Un forte legame si crea non solo nel caso del trapianto. Ogni paziente, in un certo senso, diventa parte della tua vita di medico, perché ne hai conosciuto la vulnerabilità, forse l’hai visto piangere, l’hai visitato molte volte, ne hai ricevuto le confidenze più intime.
Rispondere a tutti i messaggi
Uno dei miei primi lavori dopo la specializzazione fu a Cambridge. Mi trasferii lì per imparare la chirurgia dei trapianti, in particolare quelli di fegato, dal Professor Sir Roy Calne, che nel 1982 era l’unico chirurgo che eseguiva il trapianto del fegato in Europa.
Sir Roy è un medico sui generis, ha l’abitudine di fumare la pipa (fuori dall’Ospedale!) e operava ascoltando musica classica. Inoltre, con mio grande stupore, abituato com’ero all’Italia dove ai professori talvolta non si poteva rivolgere la parola, era solito rispondere a tutti i messaggi che riceveva. Ogni volta che lasciavo una comunicazione (non esistevano ancora gli smartphone), presto arrivava la sua risposta: in poche righe battute a macchina e firmate a mano con l’inchiostro nero della stilografica mi comunicava tutto quello di cui avevo bisogno.

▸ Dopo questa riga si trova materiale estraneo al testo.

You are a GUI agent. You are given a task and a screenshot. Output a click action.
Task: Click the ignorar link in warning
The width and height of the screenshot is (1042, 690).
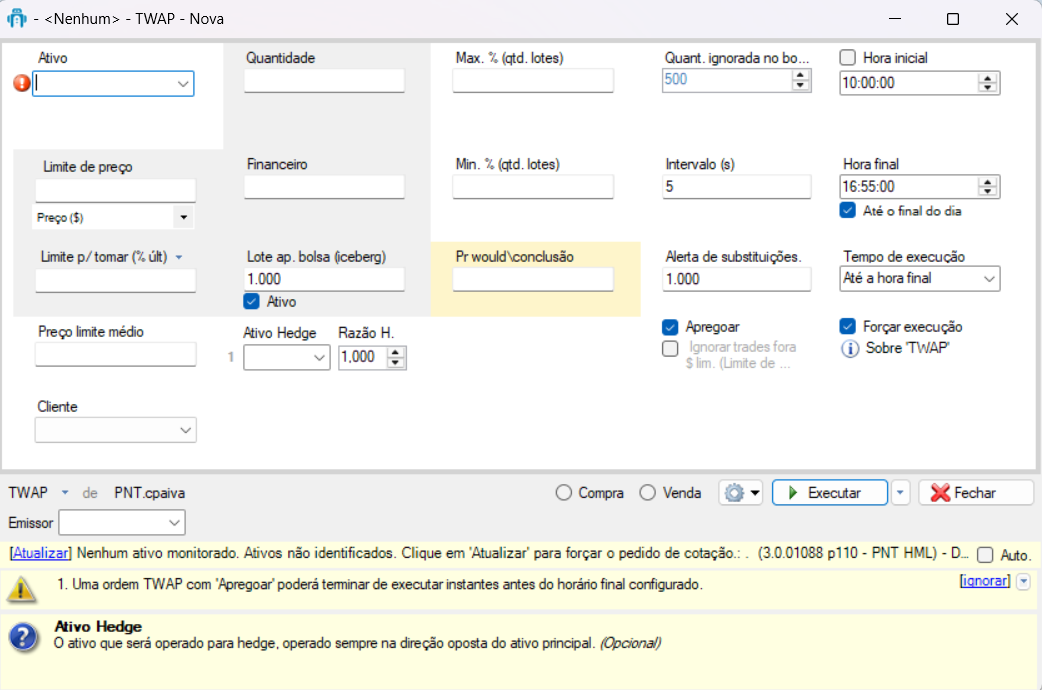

Persone come Roy Calne ricevono ogni giorno decine di lettere, biglietti e domande. Oggi capita anche a me. Rispondere a tutti è un segno di educazione e civiltà. Chi ottiene la risposta, che sia un paziente, un collaboratore o uno studente, riceve una motivazione straordinaria, uno stimolo psicologico nel proprio impegno professionale.